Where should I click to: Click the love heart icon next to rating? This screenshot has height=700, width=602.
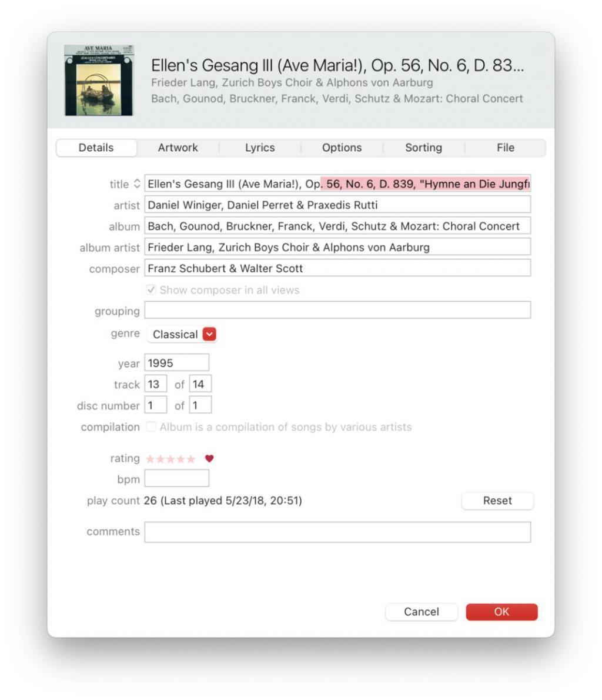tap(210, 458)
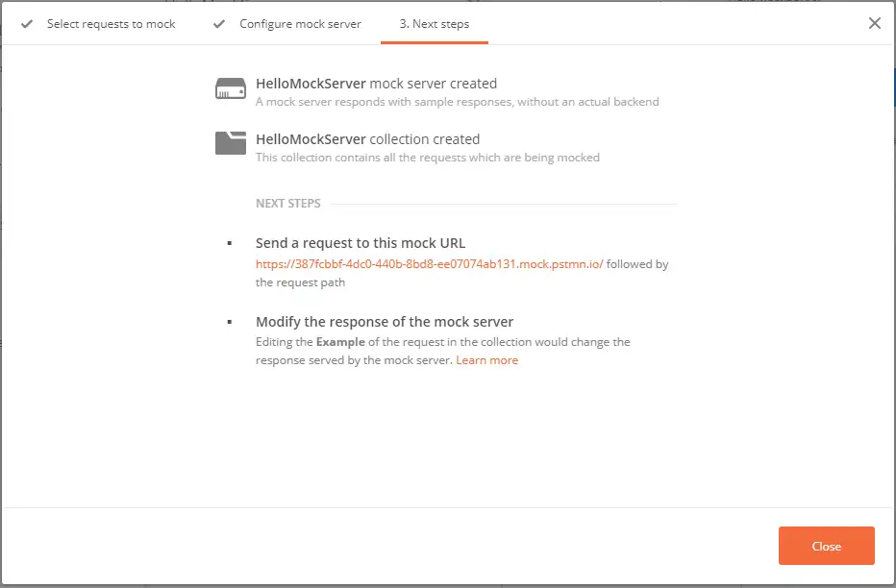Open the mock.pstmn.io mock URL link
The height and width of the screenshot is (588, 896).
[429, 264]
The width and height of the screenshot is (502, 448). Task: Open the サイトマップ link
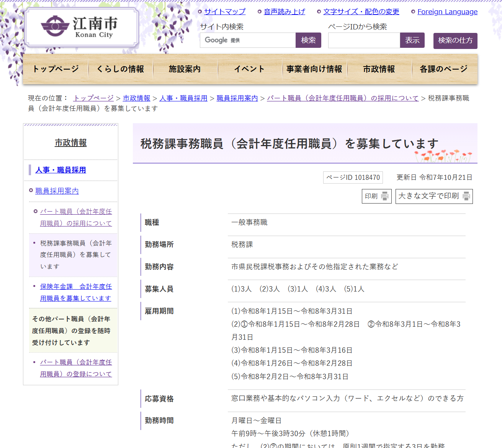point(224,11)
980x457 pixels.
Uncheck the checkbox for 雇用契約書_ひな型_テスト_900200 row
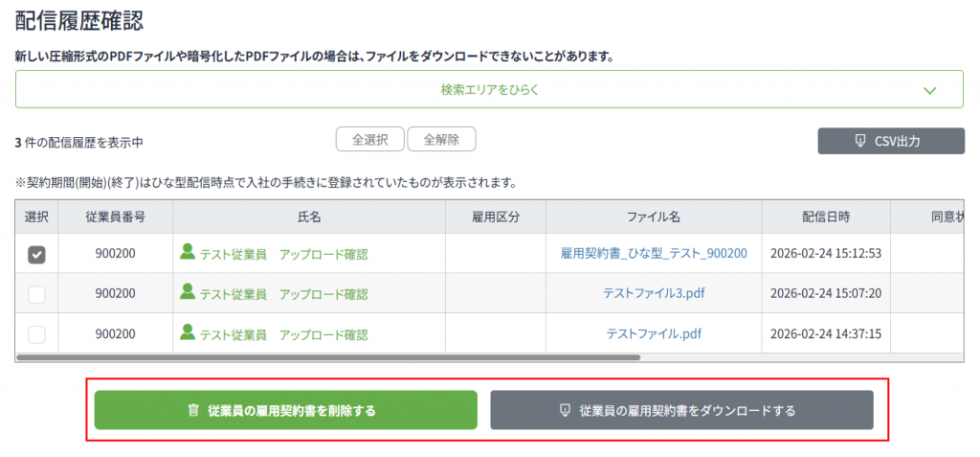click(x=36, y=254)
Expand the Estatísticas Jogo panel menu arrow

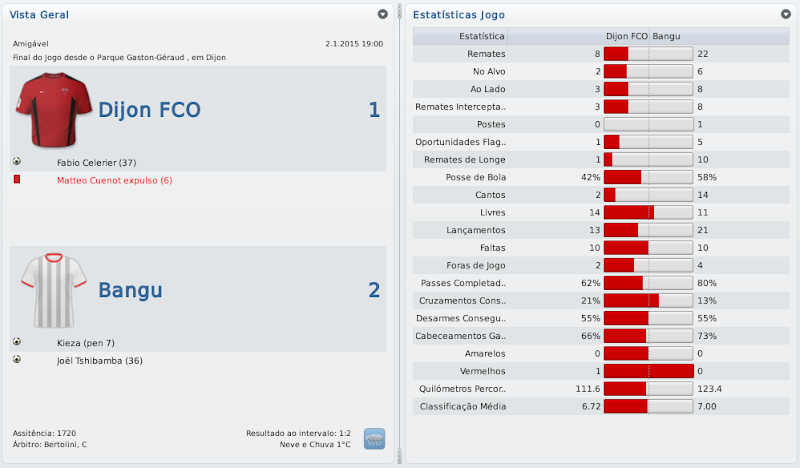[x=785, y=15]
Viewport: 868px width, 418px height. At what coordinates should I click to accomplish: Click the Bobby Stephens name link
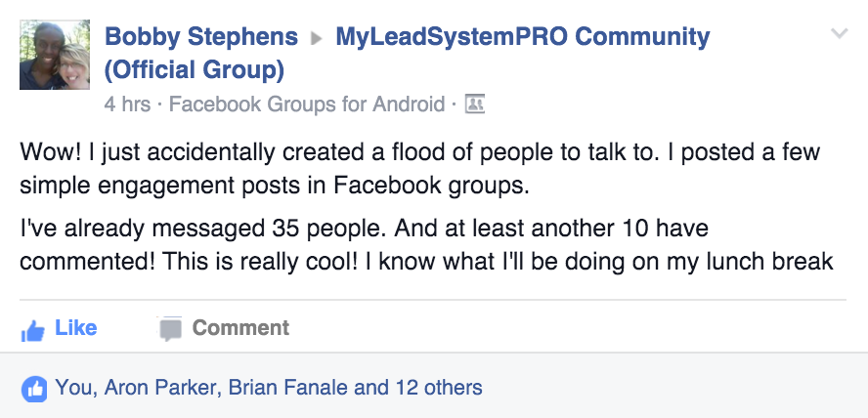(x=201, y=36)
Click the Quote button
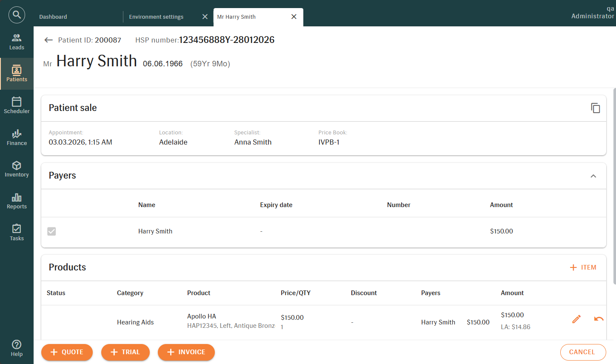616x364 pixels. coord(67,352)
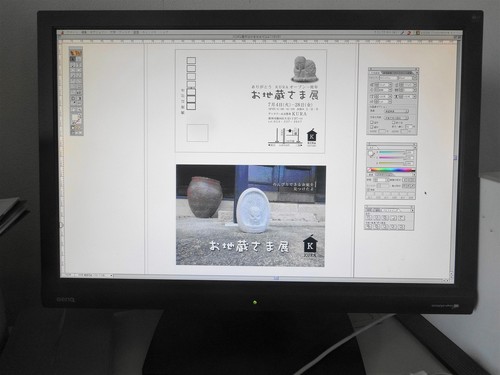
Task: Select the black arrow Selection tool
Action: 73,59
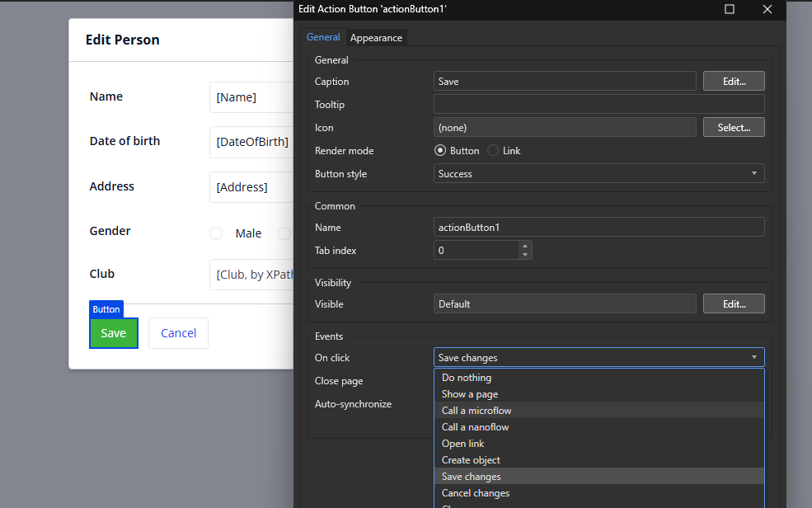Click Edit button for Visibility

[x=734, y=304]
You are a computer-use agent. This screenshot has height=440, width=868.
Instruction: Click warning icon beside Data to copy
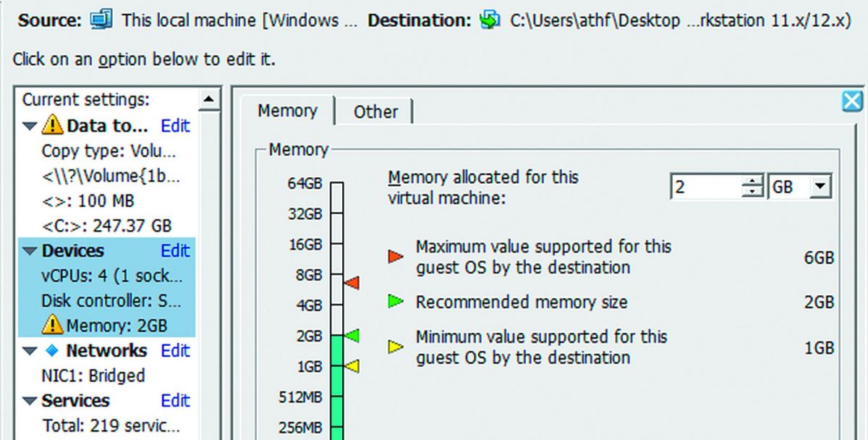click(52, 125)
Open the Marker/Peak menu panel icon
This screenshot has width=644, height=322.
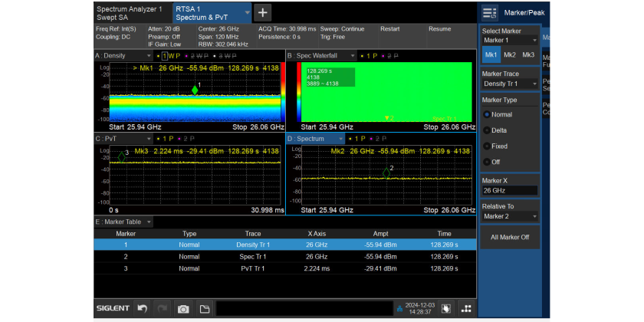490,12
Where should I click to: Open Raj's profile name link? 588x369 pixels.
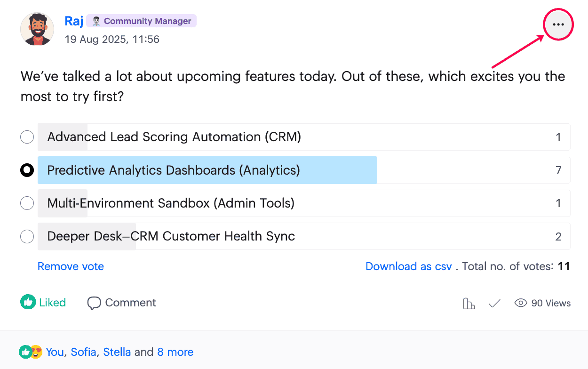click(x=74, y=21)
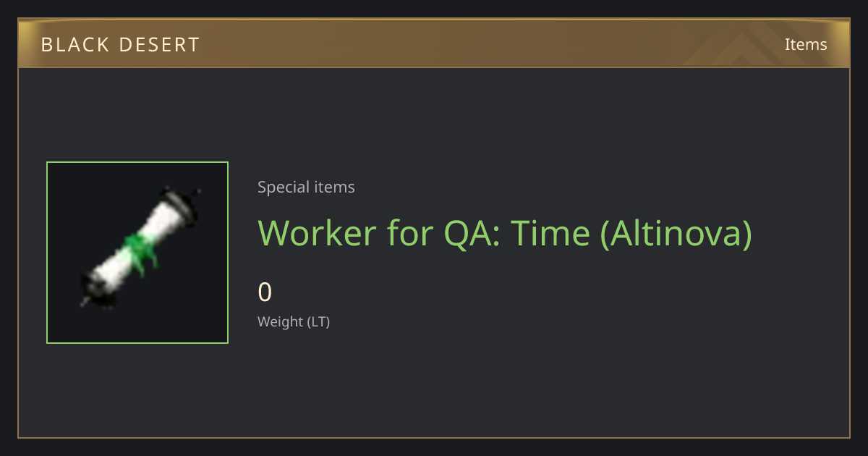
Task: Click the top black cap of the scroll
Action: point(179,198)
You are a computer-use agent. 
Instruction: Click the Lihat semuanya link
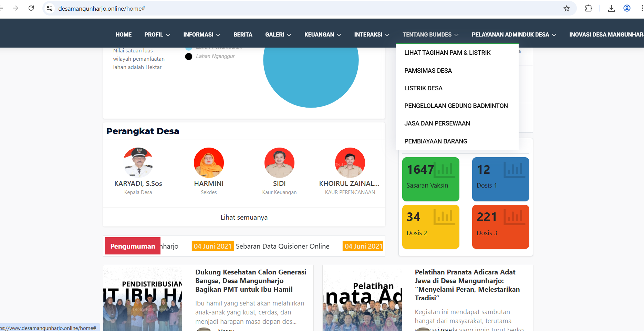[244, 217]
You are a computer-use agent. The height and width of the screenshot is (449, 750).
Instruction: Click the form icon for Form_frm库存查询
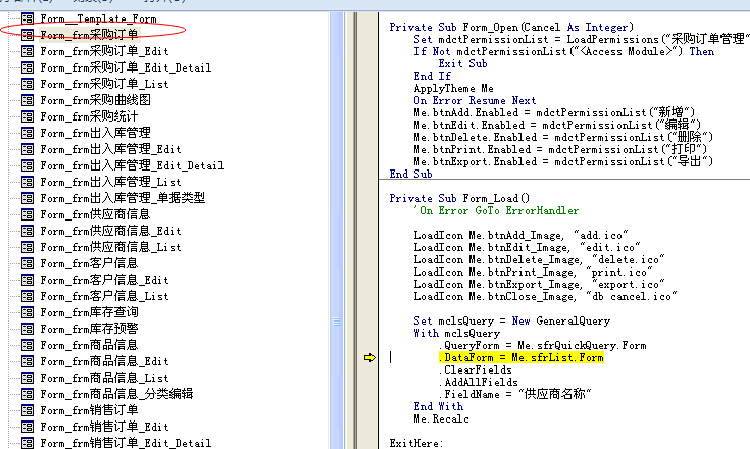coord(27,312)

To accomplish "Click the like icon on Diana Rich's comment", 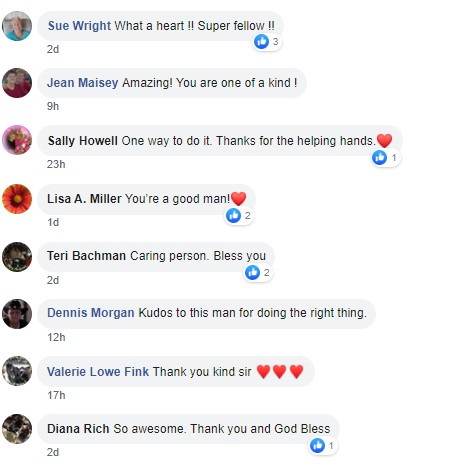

> EXERCISE AIM
Please write the material out again exactly as shown above, minus any pictures.

> EXPECTED ANSWER
Where should I click to: Click the love heart icon next to rating? This screenshot has height=700, width=602.
tap(210, 458)
Open the mock.pstmn.io mock URL link
The height and width of the screenshot is (588, 896).
[429, 264]
The width and height of the screenshot is (502, 448). Task: Open the サイトマップ link
point(224,11)
980x457 pixels.
Uncheck the checkbox for 雇用契約書_ひな型_テスト_900200 row
click(x=36, y=254)
Expand the Estatísticas Jogo panel menu arrow

[x=785, y=15]
Viewport: 868px width, 418px height. At what coordinates should I click to accomplish: Click the Bobby Stephens name link
(x=201, y=36)
Click the Quote button
616x364 pixels. coord(67,352)
Task: Select the black arrow Selection tool
Action: 73,59
Click Edit button for Visibility

[x=734, y=304]
You are a computer-use agent. This screenshot has height=440, width=868.
Instruction: Click warning icon beside Data to copy
click(52, 125)
Open the Marker/Peak menu panel icon
This screenshot has width=644, height=322.
490,12
Where should I click to: Open Raj's profile name link? 588x369 pixels.
click(x=74, y=21)
Task: Click the top black cap of the scroll
Action: point(179,198)
You are a computer-use agent. 
Instruction: Click the Lihat semuanya link
[244, 217]
You are a computer-use agent. The height and width of the screenshot is (449, 750).
Instruction: Click the form icon for Form_frm库存查询
coord(27,312)

To accomplish "Click the like icon on Diana Rich's comment", 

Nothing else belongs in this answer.